>From oppermann@pipeline.ch Fri Sep 21 00:49:02 2001
Return-Path: <oppermann@pipeline.ch>
Delivered-To: andre@pipeline.ch
Received: (qmail 64937 invoked by uid 1111); 20 Sep 2001 22:49:02 -0000
Delivered-To: info@pipeline.ch
Received: (qmail 64930 invoked from network); 20 Sep 2001 22:49:01 -0000
Received: from unknown (HELO pipeline.ch) ([62.48.21.22]) (envelope-sender <oppermann@pipeline.ch>)
          by mailtoaster1.pipeline.ch (qmail-ldap-1.03) with SMTP
          for <info@pipeline.ch>; 20 Sep 2001 22:49:01 -0000
Message-ID: <3BAA7239.9E89A697@pipeline.ch>
Date: Fri, 21 Sep 2001 00:48:25 +0200
From: Andre Oppermann <oppermann@pipeline.ch>
X-Mailer: Mozilla 4.76 [en] (Windows NT 5.0; U)
X-Accept-Language: en
MIME-Version: 1.0
To: info@pipeline.ch
Subject: Explanation of Service Interruptions on Tuesday
Content-Type: text/plain; charset=us-ascii
Content-Transfer-Encoding: 7bit
X-Mozilla-Status2: 00000000
Status: RO

Dear Internet Pipeline Customers

This is an information about the Service Interruptions on last Tuesday.

What happened:

 On last Tuesday, 18.9.2001, at approximately 16:00 MET the Virus Nimda
 hit the Internet.

 At approx. 18:00 some Customer Servers in the Internet Pipeline Server
 Housing got infected.

 The Virus does two things: 1. It scans neighboring IP ranges and 2.
 tries to replicate itself further.

 This behavior caused a massive surge of TCP traffic on the Pipeline
 network. The normal routing level is around 500 Packets per Second
 (Server Housing). During the evening of last Tuesday went beyond
 8'000 Packets per Second (incoming and outgoing).
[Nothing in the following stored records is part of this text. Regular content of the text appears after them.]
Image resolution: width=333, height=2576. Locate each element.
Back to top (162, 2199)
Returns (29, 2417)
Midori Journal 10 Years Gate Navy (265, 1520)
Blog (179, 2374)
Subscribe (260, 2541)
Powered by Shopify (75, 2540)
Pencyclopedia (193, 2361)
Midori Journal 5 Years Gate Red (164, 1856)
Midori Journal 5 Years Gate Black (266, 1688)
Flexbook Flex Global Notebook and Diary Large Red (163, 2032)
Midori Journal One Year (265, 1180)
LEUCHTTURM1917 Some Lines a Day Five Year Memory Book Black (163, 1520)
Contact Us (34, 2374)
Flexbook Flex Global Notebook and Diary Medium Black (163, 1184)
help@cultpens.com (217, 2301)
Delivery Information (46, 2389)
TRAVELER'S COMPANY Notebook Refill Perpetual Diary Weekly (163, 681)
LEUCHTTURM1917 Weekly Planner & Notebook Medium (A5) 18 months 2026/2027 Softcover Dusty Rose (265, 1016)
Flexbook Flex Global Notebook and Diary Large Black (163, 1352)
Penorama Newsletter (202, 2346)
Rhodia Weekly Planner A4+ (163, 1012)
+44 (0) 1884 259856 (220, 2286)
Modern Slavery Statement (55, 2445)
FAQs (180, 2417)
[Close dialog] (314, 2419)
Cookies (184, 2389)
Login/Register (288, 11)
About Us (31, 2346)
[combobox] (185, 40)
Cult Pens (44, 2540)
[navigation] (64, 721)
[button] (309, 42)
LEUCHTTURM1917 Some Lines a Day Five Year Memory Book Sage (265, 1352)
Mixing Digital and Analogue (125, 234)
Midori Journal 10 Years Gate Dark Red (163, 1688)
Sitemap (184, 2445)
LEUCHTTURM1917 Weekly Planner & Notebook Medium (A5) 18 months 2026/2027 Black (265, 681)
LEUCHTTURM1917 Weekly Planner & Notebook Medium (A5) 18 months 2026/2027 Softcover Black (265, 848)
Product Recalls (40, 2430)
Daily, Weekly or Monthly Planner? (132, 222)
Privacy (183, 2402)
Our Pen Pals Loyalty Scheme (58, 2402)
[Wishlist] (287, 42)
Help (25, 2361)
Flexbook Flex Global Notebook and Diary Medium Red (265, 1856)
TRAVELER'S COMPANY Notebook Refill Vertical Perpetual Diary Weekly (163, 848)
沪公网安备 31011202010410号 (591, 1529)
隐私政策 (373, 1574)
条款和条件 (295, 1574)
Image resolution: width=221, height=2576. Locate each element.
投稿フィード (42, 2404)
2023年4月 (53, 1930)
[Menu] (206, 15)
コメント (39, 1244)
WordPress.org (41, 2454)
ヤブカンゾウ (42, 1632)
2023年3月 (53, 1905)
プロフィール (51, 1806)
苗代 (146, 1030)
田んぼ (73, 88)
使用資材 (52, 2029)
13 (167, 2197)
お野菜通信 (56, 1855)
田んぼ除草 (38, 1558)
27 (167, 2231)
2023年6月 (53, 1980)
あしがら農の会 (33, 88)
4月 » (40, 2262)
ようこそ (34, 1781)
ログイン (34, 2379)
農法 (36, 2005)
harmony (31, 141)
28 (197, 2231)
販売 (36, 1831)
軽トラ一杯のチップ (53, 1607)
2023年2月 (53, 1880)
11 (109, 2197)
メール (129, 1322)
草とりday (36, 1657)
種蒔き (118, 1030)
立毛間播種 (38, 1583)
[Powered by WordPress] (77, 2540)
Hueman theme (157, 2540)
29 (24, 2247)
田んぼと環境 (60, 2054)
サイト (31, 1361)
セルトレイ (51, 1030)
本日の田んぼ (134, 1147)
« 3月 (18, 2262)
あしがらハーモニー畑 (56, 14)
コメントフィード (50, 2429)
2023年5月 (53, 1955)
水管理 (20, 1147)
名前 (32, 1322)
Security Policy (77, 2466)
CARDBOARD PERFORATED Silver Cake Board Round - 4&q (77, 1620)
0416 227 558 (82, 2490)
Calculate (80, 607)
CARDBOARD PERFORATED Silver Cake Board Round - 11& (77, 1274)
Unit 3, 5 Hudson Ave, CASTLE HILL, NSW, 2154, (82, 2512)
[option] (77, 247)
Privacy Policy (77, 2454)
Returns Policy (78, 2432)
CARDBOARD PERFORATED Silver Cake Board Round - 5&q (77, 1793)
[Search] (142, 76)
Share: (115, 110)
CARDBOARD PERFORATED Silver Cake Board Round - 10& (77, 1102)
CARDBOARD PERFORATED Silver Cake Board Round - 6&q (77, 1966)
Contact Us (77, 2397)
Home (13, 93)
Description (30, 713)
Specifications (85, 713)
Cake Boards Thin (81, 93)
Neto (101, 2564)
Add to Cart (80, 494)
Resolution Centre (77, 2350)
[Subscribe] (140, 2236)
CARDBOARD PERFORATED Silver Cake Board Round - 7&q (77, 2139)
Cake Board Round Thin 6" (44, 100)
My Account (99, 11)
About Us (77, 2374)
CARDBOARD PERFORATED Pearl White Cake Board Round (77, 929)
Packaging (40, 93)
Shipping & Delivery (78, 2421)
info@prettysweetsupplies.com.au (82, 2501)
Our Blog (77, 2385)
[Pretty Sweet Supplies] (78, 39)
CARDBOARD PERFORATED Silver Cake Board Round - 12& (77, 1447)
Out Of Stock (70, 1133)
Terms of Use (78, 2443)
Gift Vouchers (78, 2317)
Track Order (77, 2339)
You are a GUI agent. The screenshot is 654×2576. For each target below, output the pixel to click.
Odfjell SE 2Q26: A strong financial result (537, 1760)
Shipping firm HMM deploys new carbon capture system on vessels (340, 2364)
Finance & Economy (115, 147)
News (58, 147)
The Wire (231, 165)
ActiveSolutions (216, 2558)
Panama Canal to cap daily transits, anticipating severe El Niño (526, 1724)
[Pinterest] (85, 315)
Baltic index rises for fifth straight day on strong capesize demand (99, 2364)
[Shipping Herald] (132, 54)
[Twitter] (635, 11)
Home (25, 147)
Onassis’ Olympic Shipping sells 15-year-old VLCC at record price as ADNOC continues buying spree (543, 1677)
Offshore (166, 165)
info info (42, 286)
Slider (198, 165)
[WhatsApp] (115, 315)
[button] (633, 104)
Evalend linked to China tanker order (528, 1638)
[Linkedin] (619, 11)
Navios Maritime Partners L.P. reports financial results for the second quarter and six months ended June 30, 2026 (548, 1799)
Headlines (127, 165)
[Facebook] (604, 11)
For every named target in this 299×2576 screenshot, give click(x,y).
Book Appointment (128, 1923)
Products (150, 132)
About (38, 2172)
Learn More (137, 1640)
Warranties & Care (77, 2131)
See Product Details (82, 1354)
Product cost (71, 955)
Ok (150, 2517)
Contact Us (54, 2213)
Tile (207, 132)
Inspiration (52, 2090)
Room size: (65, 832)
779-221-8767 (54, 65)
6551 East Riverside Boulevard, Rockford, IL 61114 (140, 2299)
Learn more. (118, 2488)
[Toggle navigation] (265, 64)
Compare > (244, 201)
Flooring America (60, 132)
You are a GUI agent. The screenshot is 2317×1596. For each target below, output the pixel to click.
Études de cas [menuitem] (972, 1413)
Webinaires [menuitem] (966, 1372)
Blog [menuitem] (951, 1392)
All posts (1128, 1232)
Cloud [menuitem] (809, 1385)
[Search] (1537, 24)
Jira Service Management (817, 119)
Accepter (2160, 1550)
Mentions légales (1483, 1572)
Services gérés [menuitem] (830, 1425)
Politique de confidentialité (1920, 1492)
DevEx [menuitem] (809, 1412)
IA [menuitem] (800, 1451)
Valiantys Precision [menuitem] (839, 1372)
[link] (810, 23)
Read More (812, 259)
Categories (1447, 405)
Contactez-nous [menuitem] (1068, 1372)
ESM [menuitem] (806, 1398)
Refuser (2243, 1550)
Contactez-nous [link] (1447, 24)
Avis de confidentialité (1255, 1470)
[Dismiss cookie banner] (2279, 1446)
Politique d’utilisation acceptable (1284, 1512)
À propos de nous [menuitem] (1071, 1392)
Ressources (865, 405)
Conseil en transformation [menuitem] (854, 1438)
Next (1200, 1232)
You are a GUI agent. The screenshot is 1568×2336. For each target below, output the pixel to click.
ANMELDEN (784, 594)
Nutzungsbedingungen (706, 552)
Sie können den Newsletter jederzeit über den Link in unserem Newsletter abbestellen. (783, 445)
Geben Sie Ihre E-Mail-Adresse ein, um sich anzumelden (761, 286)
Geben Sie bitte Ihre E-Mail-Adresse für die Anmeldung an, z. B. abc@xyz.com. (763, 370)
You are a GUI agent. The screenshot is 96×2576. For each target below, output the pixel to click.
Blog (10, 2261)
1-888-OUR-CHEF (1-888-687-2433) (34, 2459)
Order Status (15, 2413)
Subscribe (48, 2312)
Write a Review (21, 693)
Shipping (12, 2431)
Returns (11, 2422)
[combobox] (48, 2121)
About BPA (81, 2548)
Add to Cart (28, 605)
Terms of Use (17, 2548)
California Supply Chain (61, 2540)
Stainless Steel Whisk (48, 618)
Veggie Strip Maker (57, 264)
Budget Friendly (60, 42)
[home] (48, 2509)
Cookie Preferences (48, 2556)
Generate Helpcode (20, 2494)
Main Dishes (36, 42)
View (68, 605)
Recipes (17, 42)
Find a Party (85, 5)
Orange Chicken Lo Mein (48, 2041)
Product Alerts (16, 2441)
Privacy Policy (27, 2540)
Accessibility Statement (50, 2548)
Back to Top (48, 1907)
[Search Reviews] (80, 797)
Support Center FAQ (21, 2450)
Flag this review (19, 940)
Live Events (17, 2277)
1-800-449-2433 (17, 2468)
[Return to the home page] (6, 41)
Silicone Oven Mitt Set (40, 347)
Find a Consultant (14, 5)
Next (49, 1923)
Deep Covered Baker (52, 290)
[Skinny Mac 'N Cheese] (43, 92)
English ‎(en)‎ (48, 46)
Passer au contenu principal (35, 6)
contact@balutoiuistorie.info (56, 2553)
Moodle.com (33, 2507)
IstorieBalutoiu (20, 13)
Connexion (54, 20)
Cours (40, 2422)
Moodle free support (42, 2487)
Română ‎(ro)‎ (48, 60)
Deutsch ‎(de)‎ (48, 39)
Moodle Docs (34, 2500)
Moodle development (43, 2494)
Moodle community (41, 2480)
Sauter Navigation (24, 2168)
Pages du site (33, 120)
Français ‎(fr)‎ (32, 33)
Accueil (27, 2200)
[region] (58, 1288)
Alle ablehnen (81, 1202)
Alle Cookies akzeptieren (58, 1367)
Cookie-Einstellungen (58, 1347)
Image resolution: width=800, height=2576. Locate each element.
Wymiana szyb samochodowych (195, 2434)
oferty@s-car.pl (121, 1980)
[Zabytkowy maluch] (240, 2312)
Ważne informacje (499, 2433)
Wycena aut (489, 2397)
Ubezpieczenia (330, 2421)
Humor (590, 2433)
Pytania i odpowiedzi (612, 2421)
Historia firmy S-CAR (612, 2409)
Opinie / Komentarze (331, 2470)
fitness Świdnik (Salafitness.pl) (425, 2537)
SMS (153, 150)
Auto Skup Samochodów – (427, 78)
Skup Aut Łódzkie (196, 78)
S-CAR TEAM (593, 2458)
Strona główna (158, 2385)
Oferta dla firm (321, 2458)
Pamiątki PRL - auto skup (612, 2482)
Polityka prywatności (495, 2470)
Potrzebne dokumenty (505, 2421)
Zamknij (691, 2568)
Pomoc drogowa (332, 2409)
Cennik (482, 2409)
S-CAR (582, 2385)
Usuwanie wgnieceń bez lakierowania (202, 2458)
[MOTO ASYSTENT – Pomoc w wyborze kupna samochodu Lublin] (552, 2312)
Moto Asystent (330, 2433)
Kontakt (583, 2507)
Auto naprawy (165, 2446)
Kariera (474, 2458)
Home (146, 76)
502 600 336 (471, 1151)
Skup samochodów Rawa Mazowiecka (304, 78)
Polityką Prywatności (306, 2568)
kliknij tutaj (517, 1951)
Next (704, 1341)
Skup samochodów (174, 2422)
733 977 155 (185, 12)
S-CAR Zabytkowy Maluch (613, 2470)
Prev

 Such a high load overwhelmed the router connecting the Server Housing
 (customer.pipeline.ch). This in turn this caused major instabilities
 in the internal OSPF routing and led to packet ping-pong between the
 core1 and core2 router connecting to our backbone upstreams (Nextra,
 TIX and Colt). Here the core2 router also broke down and caused parts
 of the Internet to loose connectivity to Pipeline. Other parts were
 still reachable through core1 and Colt.

 The situation after 18:00 was that Servers in the Server Housing be-
 came virtually unreachable due to high traffic and router outages.
 Other parts such as leased line customers and ADSL customers did not
 reach many parts of the Internet but were not entirely disconnected.

 At approx. 18:15 we've got notified via SMS alarm service.

 Finding out the problem was very complex because of the number of
 systems affected. First it looked like a DoS attack launched from
 one of the Servers in Server Housing. We then tried to identify the
 machine causing this. While we succeeded in finding one of the
 infected machines and taking it offline the traffic levels did not
 go significantly down. This puzzled us big time and caused major
 headaches. This guessing and tracking took around 2 hours.

 At approx. 20:30 we got access to the first reports of the Nimda
 Virus and it's behavior. Now it became obvious that we had no
 real chance in tracking all infected machines down and taking them
 offline. Also much of the traffic were scan probes from outside.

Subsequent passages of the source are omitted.